■ 第二十九課 菅原道眞
内地には至る所に、天神樣の社があつて、其の社には多く梅の木が植ゑてある。
これは菅原道眞といふ、忠義の心のごく深くて、學問の大層博かつた御方を祀つたものである。
菅原道眞は生れつき賢くて、子供の時には神童といはれ、僅かに十一歳で、梅の花の詩を作つた。道眞は學問にすぐれたばかりでなく、武藝にも達して居た。道眞が師の所に通學して居た頃、同門の者どもが、學問ではとてもかなはないから、弓の射くらべをして、道眞に恥を與へようとはかつた。道眞はさまざまに辭退したけれども、皆がきかないから、弓に矢をつがへて射放した。するとねらひたがはず、的(まと)の眞中(まんなか)を射ぬいた。何べん射ても、一度もはづさなかつたので、皆が驚いて、道眞が弓矢の道にも、すぐれて居るのに感心した。
道眞は成長してから段々出世して、天子樣に重く用ひられ、遂に高官にのぼつたが、まことに忠誠無二の名臣であつて、身を惜しまず政治に力を盡した。然るに惡臣どもは道眞を嫉んで、たびたび讒言を申し上げた。それで道眞は終に罪を受け、官をおとされて、京都から九州へ遷された。
けれども、道眞は、露ほども天子樣を怨み奉る心はなく、常に其の御恩の深いことを、有り難く思つて忘れなかつた。

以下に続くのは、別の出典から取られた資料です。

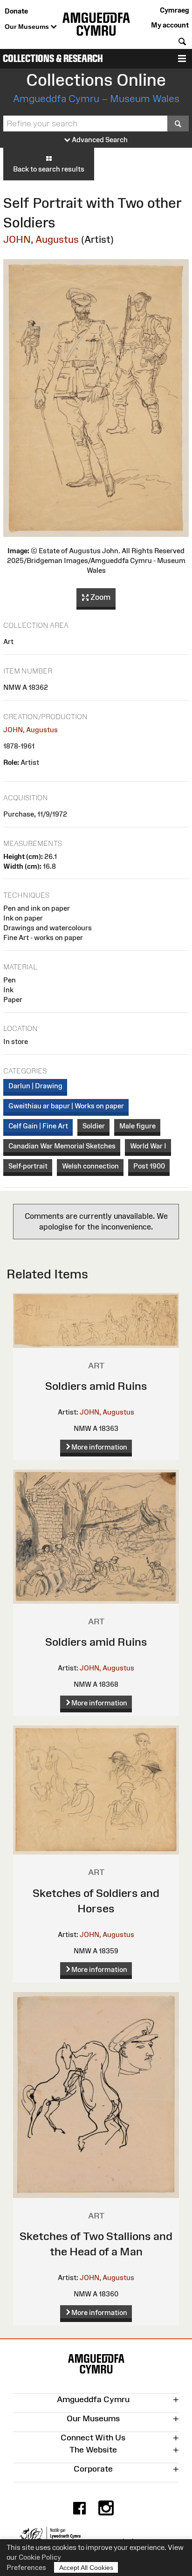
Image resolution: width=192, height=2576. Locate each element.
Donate (16, 11)
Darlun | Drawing (35, 1086)
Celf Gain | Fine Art (38, 1126)
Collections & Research (53, 58)
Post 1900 (149, 1166)
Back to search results (48, 169)
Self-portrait (28, 1166)
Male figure (137, 1126)
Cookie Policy (40, 2557)
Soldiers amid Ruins (96, 1386)
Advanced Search (99, 140)
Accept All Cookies (86, 2567)
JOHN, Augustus (41, 239)
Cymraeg (174, 10)
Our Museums (28, 26)
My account (170, 25)
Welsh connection (90, 1166)
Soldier (93, 1126)
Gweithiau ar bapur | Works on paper (66, 1106)
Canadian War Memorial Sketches (62, 1146)
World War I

道眞は終に九州で薨じたが、後に天子樣は其の罪をおゆるしになつたばかりでなく、高いくらいをお贈りになつた。日本中の人々は皆道眞の德を慕つて、方々に社を建てて、學問の神として祀つて居る。道眞は大層梅の花を好んだから、今でも其の社には、多く梅の木を植ゑて置くのである。
・ 練 習
一、道眞が學問にすぐれて居たことをお話しなさい。
二、道眞が武藝に達して居たことをお話しなさい。
三、道眞が忠義の心の大層深かつたことをお話しなさい。
四、天神樣の社のことをお話しなさい。
太宰府天満宮の近くで生まれた者として、菅原道眞公は身近な存在でした。が、学校では教わらなかったと思います。それでも、福岡市の小学校に通ってた時分には、遠足や地域の写生大会等でよくお参りに行ってました。

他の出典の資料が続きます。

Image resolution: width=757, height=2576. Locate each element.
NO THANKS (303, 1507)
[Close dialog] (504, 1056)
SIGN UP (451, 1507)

菅公が学問の神様ということぐらいは知ってても、子どもでしたから名物梅ヶ枝餅の香ばしい味しか憶えていません。
昭和43年二十歳のときに、この太宰府で担任の女先生を交えて小學一年時の同級会をしました。幹事をやった関係で学級名簿を先生から送ってもらった(その頃、千葉の松戸市に住んでいた)のですが、一学級七十七名も居たんですね。教室が足りなくて、入学当初は午前組午後組の二部授業だったと記憶しています。

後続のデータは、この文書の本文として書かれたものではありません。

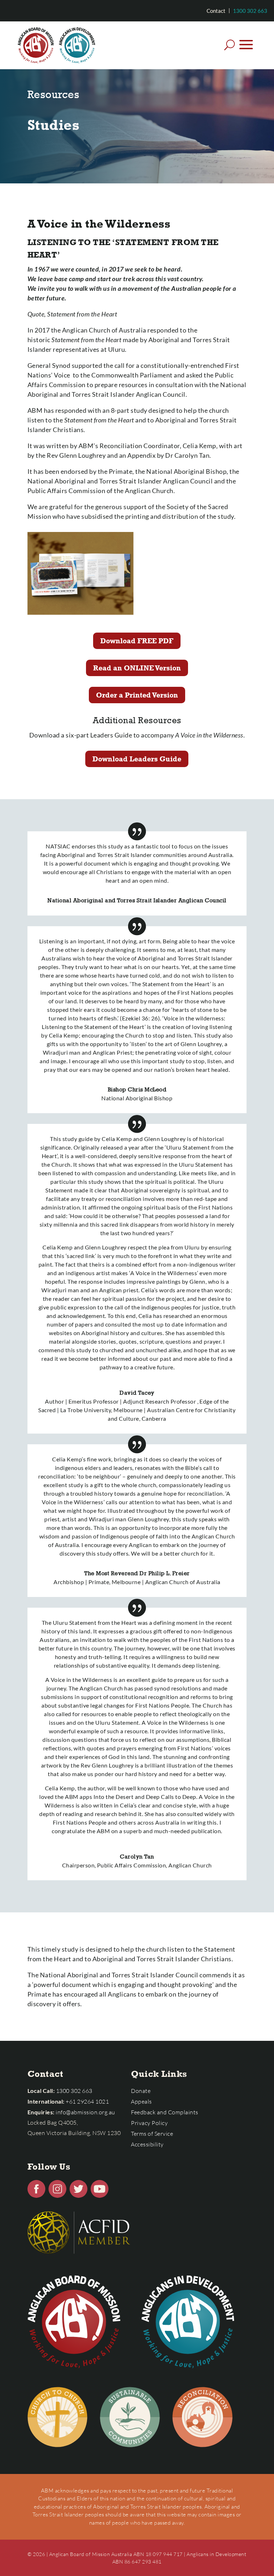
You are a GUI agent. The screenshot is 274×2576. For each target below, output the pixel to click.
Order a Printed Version (137, 695)
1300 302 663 (250, 10)
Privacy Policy (149, 2122)
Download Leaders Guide (136, 759)
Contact (216, 10)
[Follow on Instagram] (57, 2189)
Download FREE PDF (136, 641)
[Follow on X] (78, 2189)
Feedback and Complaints (164, 2112)
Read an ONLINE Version (137, 668)
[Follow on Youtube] (99, 2189)
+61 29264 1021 (87, 2101)
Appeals (141, 2101)
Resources (53, 94)
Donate (141, 2090)
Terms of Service (152, 2133)
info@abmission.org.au (85, 2112)
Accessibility (147, 2144)
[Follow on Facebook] (36, 2189)
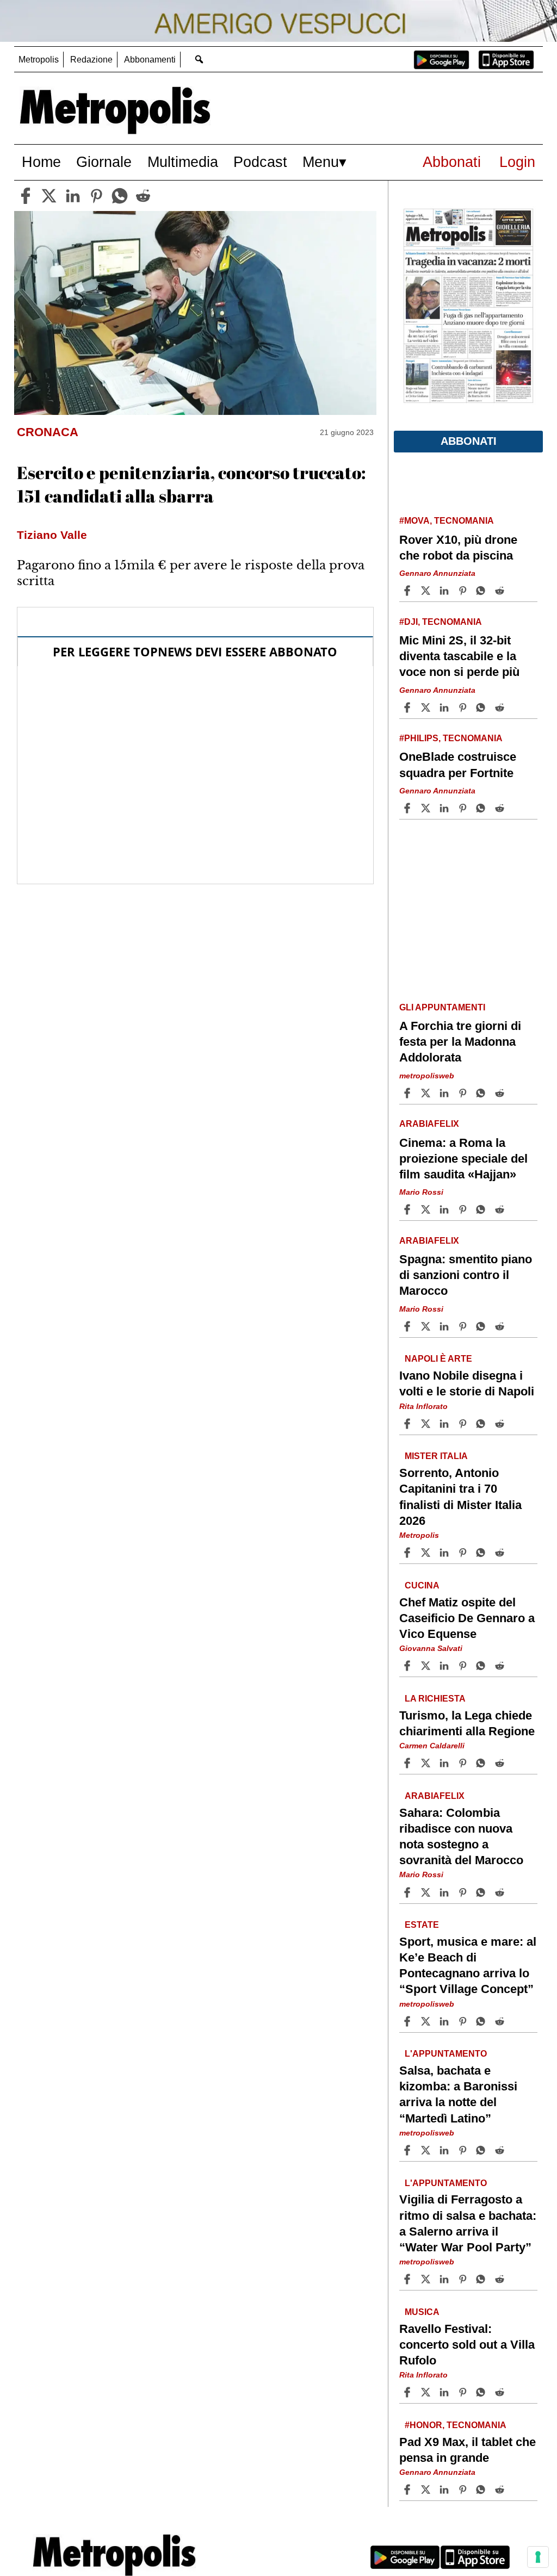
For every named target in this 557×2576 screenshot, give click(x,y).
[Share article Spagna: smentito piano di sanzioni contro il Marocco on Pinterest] (464, 1326)
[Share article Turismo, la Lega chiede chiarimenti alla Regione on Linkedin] (445, 1763)
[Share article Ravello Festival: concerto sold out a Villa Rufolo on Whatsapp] (482, 2392)
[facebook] (25, 196)
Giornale (104, 161)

先生によると、小一当時の自分は通信簿の所見欄にあるとおり、大人しすぎて共同の輪にも入っていけないほどだったらしいです。それが幹事を引き受けるまでになって、大そう喜んでくれました。ほんとうに優しい先生でした。
戦前は、尋常小學唱歌第五學年用第六課で「菅公」という唱歌が歌われていました。戦後、なぜ教科書から消えたのでしょう。
ありゃりゃ、リンク先ですでに同じことを書いていますね。たいへん失礼致しました。
ありがとうございました。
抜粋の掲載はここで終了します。